À Dugny (Seine-Saint-Denis), un entrepôt de matériel informatique a été pillé avant Noël pour un préjudice estimé entre 4 et 6 M€. Sept hommes ont été mis en examen, une grande partie du butin a été retrouvée.

Seine-Saint-Denis : sept hommes mis en examen après le pillage d’un entrepôt de matériel informatique à Dugny
À la veille de Noël, une plate-forme logistique de Dugny (Seine-Saint-Denis) a été la cible d’un cambriolage portant sur des palettes dr matériel informatique. Le préjudice est évalué entre 4 et 6 millions d’euros, et sept hommes ont été mis en examen à Paris, vendredi 13 février, notamment pour vol et recel en bande organisée, ainsi que pour association de malfaiteurs, relate Le Parisien.
Un vol découvert le 22 décembre sur un quai de chargement
Selon les constatations rapportées dans le cadre de l’enquête, le gérant de la société Jingdong découvre le lundi 22 décembre des anomalies sur le quai numéro 18. Des chariots élévateurs ont été déplacés et dix-huit palettes de matériel informatique, de marques Oppo et Honor, manquent à l’appel.
Les enquêteurs relèvent également plusieurs éléments matériels : des caméras de surveillance débranchées, un serveur informatique déclaré volé, et l’absence de gardiennage le week-end, d’après les explications du responsable des lieux. L’alarme aurait été désactivée le samedi, et la serrure de la porte d’entrée retrouvée arrachée.

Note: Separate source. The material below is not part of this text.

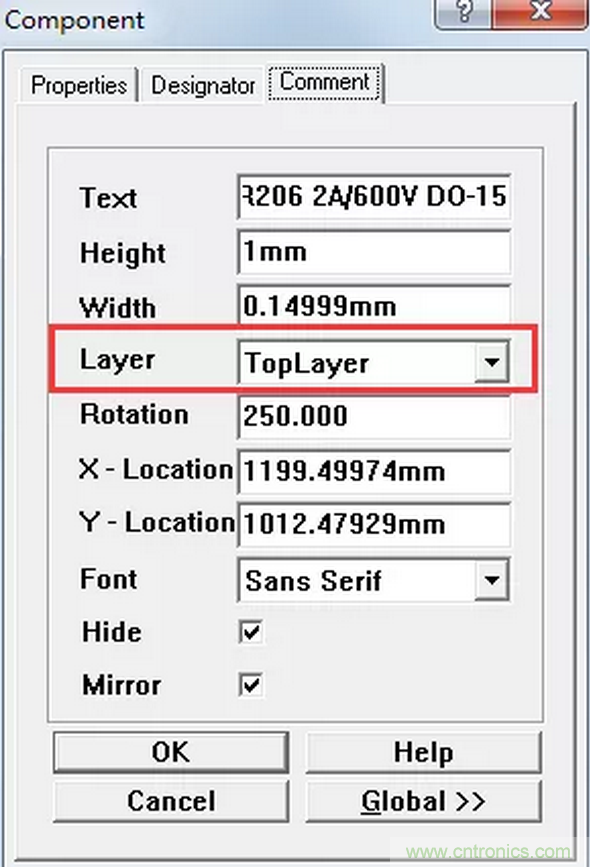Click the X - Location input field
The image size is (590, 867).
[x=374, y=471]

Des véhicules repérés, puis une piste téléphonique
La vidéosurveillance de la rue permet d’observer l’arrivée, le dimanche vers 22 h 30, d’un camion Renault et d’une Opel Meriva. Le numéro d’immatriculation de l’automobile renvoie, d’après les vérifications, à un garage fantôme.
Après les faits, les deux véhicules sont vus en direction de Gonesse (Val-d’Oise), puis de Stains. Au cours de la nuit, une Peugeot 208 apparaît ensuite aux côtés du camion, un élément intégré au dossier d’investigation.

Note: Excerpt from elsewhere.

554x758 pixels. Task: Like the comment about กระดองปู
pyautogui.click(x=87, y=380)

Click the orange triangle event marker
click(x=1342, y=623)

Profils génétiques, police scientifique et identification de suspects
Sur place, les techniciens de la police scientifique relèvent des indices ayant conduit à l’identification de sept profils génétiques, selon l’enquête. Les investigations se concentrent également sur la téléphonie.

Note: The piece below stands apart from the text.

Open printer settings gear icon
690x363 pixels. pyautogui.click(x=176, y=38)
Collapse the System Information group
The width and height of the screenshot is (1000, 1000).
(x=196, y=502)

Le camion est rattaché à un certain Nuno L., présenté comme connu des services de police pour des affaires de vol et à la tête d’une entreprise de transports à La Courneuve. Un employé, Baptiste T., est soupçonné d’implication, tout comme deux frères vivant à Goussainville, Samir et Nabil S., l’un étant suspecté d’avoir joué un rôle de commanditaire. Un receleur présumé est, lui, localisé du côté de Stains.
Interpellations, perquisitions et marchandise retrouvée à Argenteuil
Le 10 février, une opération est menée en Seine-Saint-Denis et dans le Val-d’Oise, aboutissant à l’interpellation de huit hommes et d’une femme. Lors de perquisitions, quelques objets et vêtements de luxe sont saisis au domicile de l’un des suspects.
Dans un box à Argenteuil, les forces de l’ordre retrouvent la quasi-totalité de la marchandise volée, d’après les éléments communiqués dans la procédure. L’enquête s’intéresse aussi aux démarches attribuées au receleur présumé, qui aurait commencé à rechercher des acquéreurs pour écouler les ordinateurs.
Auditions : aveux partiels et contestations
Au cours des auditions, un homme de 29 ans, déjà condamné à six reprises dans des affaires de vols selon le dossier, reconnaît avoir stocké du matériel informatique contre 1 500 euros, tout en affirmant ne pas savoir qu’ils provenaient d’un vol.
Baptiste T. passe également aux aveux, indiquant avoir loué un camion pour 10 000 euros à Nabil S. Nuno L., de son côté, conteste toute implication, tout en disant avoir constaté le déplacement d’un de ses véhicules durant le week-end.
Nabil S. reconnaît aussi des faits, ce chauffeur confirmant qu’il se trouvait au volant de la Peugeot 208 au moment du cambriolage, selon l’enquête. Son frère Samir S., récemment sorti de prison, soutient ne pas avoir participé, et deux autres suspects nient toute implication.
Une possible complicité interne encore à éclaircir
Les avocats contactés de certains mis en cause n’ont pas souhaité s’exprimer. La suite des investigations doit notamment déterminer si le groupe a pu bénéficier d’une complicité interne avant la mise en œuvre du cambriolage.